Aljazeera (ve arkasındaki Katar hükümeti) isyancıları destekleme ve propagandalarını yayma konusunda büyük bir rol oynadı. Suriye’de yönetimin kesin çizgileri hakkında bir tahmin yürütmek için henüz çok erken ama Suriye halkının istikrarlı ve demokratik bir hükümete kavuşması pek olası görünmüyor.

Tıpkı Sudan, Suriye, Lübnan, Yemen, Libya ve Irak’ta olduğu gibi, ABD-İsrail ittifakı, İsrail’in faşist devletini güvende hissettirmek adına pek çok Arap ülkesinde devletleri ve toplumları yok etmeye yönelik acımasız bir kampanya yürütüyor.

Ve ABD’nin kanıtlanmış bir geçmişi var: Bir rejimi —ne kadar tiksindirici ve zalim olursa olsun— daha kötü bir rejimle değiştirebilir ve değiştirecektir. ABD’nin 2001’de Afganistan’da kurduğu rejim o kadar iğrençti ki Afgan halkı Taliban’ı tercih etti.
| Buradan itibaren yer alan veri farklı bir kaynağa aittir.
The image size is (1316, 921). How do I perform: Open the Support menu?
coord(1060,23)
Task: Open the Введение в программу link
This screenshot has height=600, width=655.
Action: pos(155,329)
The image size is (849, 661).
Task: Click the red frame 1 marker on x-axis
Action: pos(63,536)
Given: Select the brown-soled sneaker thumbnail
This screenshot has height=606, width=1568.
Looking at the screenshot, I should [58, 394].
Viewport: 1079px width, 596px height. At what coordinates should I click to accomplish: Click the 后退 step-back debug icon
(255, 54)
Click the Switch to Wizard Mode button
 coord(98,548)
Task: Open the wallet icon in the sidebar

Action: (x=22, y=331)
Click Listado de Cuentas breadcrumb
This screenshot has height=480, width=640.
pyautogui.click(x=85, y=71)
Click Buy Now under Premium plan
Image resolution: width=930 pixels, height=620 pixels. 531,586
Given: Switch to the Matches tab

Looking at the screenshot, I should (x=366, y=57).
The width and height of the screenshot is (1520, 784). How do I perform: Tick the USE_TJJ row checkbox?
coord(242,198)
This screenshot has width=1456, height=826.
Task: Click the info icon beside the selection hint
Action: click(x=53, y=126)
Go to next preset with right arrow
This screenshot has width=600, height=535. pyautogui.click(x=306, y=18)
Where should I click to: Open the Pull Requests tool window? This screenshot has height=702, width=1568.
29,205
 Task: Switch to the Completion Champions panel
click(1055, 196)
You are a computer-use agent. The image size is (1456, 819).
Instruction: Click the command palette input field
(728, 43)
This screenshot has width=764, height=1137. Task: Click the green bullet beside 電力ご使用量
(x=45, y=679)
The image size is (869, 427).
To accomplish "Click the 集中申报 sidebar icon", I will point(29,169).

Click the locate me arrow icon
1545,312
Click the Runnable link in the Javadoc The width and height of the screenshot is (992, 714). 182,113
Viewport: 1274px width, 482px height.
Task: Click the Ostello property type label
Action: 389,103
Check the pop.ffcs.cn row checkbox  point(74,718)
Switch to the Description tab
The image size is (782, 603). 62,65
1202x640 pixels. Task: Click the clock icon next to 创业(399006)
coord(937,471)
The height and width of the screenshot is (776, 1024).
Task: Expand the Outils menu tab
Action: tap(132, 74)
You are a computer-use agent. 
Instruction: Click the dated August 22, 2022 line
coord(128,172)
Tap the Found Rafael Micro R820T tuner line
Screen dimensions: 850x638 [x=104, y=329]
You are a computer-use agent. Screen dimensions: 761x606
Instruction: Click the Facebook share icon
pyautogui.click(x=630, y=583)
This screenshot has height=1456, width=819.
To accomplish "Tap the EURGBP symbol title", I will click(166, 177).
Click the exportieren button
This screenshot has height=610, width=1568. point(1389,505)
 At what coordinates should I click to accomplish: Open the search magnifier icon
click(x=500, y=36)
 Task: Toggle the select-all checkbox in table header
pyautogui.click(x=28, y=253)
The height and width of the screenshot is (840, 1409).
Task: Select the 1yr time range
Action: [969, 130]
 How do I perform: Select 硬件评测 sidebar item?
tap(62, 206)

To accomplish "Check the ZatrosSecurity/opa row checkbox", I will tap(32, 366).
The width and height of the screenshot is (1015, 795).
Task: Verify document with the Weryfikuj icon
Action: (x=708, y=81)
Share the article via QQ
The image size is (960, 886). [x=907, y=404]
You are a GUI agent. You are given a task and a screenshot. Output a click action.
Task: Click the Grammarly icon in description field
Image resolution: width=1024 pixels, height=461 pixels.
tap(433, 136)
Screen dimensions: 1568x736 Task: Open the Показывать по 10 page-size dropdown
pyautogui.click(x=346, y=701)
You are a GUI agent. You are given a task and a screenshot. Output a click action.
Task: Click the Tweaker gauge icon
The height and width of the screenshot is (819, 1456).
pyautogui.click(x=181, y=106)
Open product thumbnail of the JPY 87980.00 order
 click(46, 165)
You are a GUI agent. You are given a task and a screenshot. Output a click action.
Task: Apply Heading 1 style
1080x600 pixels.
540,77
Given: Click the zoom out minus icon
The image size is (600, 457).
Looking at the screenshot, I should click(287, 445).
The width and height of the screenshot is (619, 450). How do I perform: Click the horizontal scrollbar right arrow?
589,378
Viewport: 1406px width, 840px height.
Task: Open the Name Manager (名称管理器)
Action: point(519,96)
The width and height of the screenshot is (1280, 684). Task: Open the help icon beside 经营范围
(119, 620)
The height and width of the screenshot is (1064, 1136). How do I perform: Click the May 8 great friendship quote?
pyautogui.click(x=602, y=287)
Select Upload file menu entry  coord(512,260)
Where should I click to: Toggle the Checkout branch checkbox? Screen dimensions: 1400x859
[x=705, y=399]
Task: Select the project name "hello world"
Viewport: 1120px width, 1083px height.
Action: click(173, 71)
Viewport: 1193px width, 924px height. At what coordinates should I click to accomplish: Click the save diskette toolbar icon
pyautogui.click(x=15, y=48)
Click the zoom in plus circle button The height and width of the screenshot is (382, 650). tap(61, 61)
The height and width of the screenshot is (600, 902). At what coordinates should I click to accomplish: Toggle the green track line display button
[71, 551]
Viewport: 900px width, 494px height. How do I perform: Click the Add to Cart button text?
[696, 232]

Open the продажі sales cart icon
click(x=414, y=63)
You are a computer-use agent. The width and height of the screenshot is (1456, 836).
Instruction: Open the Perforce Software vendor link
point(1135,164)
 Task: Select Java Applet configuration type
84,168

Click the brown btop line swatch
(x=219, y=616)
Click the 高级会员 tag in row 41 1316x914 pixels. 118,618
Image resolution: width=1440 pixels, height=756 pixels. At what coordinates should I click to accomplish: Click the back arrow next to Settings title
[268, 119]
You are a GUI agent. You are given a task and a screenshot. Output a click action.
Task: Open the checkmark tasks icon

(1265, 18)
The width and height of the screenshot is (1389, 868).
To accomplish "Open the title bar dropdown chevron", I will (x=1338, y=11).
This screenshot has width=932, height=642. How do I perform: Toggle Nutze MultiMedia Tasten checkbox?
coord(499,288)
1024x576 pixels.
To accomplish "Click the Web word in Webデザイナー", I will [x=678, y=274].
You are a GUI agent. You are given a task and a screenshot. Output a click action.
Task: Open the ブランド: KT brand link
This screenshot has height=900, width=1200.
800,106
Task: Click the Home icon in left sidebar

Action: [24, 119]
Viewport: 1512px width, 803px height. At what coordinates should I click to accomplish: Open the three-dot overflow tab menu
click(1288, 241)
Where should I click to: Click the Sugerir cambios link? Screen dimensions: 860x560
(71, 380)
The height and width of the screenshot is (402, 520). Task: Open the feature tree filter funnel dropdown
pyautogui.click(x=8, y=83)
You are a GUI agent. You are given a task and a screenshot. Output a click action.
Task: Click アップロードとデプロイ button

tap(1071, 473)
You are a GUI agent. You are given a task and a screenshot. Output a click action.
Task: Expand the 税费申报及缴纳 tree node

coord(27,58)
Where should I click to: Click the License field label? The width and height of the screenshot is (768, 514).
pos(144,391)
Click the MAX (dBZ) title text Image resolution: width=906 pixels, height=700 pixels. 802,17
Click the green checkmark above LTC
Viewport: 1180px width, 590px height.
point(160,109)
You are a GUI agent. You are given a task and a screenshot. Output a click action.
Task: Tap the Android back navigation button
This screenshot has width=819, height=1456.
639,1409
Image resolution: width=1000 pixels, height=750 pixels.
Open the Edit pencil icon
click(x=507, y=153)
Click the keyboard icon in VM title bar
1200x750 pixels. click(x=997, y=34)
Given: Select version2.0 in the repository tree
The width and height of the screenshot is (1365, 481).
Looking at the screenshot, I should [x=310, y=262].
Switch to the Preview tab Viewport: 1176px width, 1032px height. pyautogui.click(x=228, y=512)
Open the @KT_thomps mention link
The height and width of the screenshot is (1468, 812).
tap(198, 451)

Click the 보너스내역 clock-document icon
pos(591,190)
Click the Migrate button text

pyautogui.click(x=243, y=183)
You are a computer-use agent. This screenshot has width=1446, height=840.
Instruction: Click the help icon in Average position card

Libya ve Irak’taki insanlar şimdi eski rejimlerin yönetimine özlem duyuyorlar.

Suriye halkının acılarının yakın zamanda sona ermesi pek mümkün değil ve silahlı milisler arasındaki iç çekişmeler, 1992’de komünistlerin düşüşünden sonraki Afganistan’a benzer bir durum yaratabilir.